American musician (1938–1978)

Jimmy Cross (November 17, 1938 - October 8, 1978), also known as Jimmie Cross, was an American radio producer and singer who attained a minor hit with the novelty song "I Want My Baby Back" in 1965.

==Life and radio career==
Jimmy Cross was born on November 17, 1938, in Dothan, Alabama, and became the producer of the syndicated radio series Country Concert.

==Musical career==
Cross' single "I Want My Baby Back" was originally issued on the Tollie Records label and reached #92 on the Billboard Hot 100 in February 1965. A parody of teenage tragedy songs of that period, it has since become a cult classic as a result of frequent airplay on the Dr.
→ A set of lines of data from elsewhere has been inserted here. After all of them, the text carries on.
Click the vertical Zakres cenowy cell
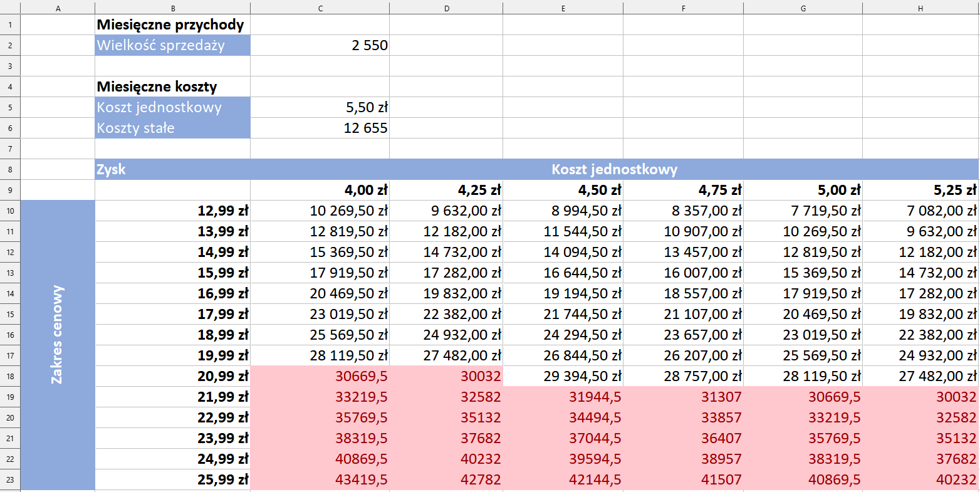Screen dimensions: 980x492 (58, 345)
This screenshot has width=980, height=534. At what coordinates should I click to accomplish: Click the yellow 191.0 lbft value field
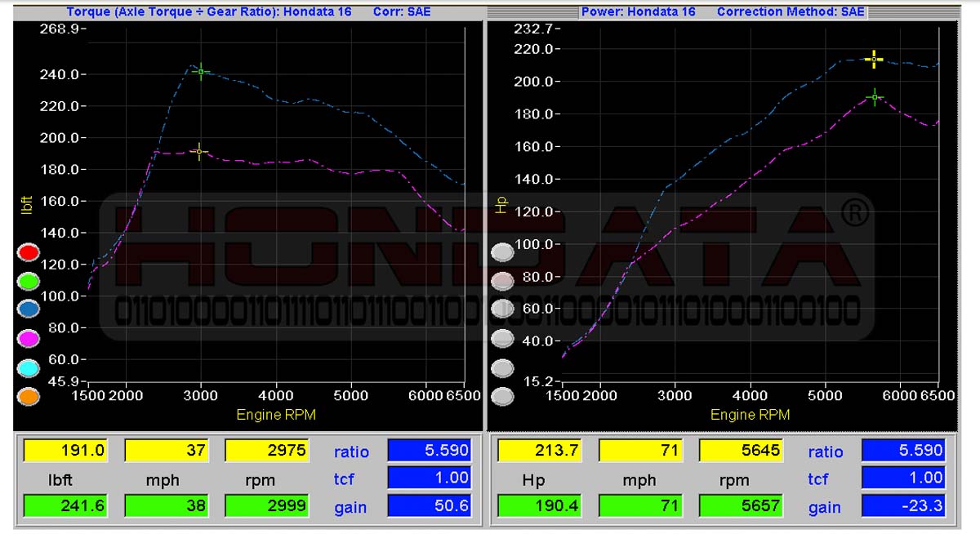click(x=65, y=451)
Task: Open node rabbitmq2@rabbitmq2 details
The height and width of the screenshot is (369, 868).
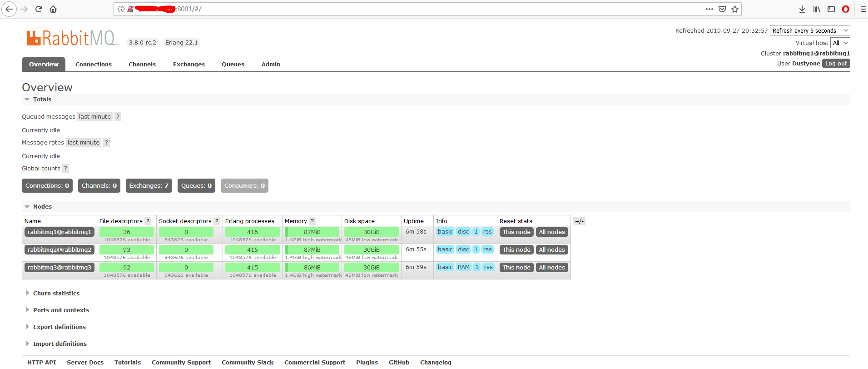Action: (60, 250)
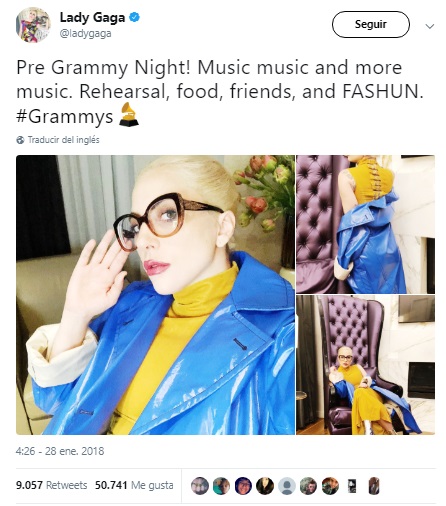The image size is (446, 506).
Task: Click the gramophone emoji after #Grammys
Action: 129,114
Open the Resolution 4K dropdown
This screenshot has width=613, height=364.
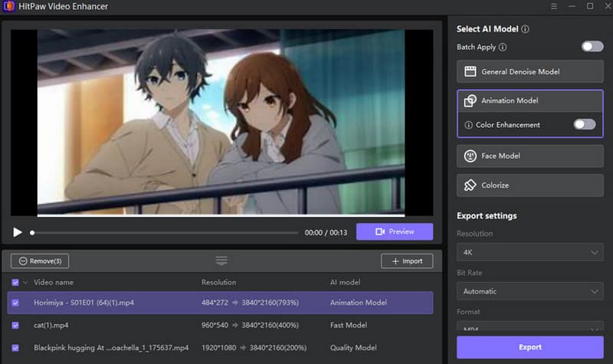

Demento radio show.

The singer narrates a traffic crash similar to the one described in J. Frank Wilson's 1961 hit "Last Kiss", which is later revealed to be the same incident depicted in the Shangri-Las' 1964 hit "Leader of the Pack". The singer's girlfriend is fatally dismembered in the accident. After months of grief, he digs up her grave, entering the coffin to sing a final chorus of "I Got My Baby Back".

In 1977, British radio DJ Kenny Everett named "I Want My Baby Back" #1 in his list of the "Bottom 30" songs after a public vote, winning the title of "The World's Worst Record". It was released for the first time in the UK on Everett's compilation album The World's Worst Record Show the following year, and was later included on the 1983 Rhino Records compilation The Rhino Brothers Present the World's Worst Records.

Cross went on to record "The Ballad of James Bong" (Tollie), "Hey Little Girl" (Red Bird Records), and "Super-Duper Man" (Red Bird).

==Death==
Cross died of a heart attack in Hollywood on October 8, 1978, aged 39. He is buried at Forest Lawn Memorial Park in Glendale, California.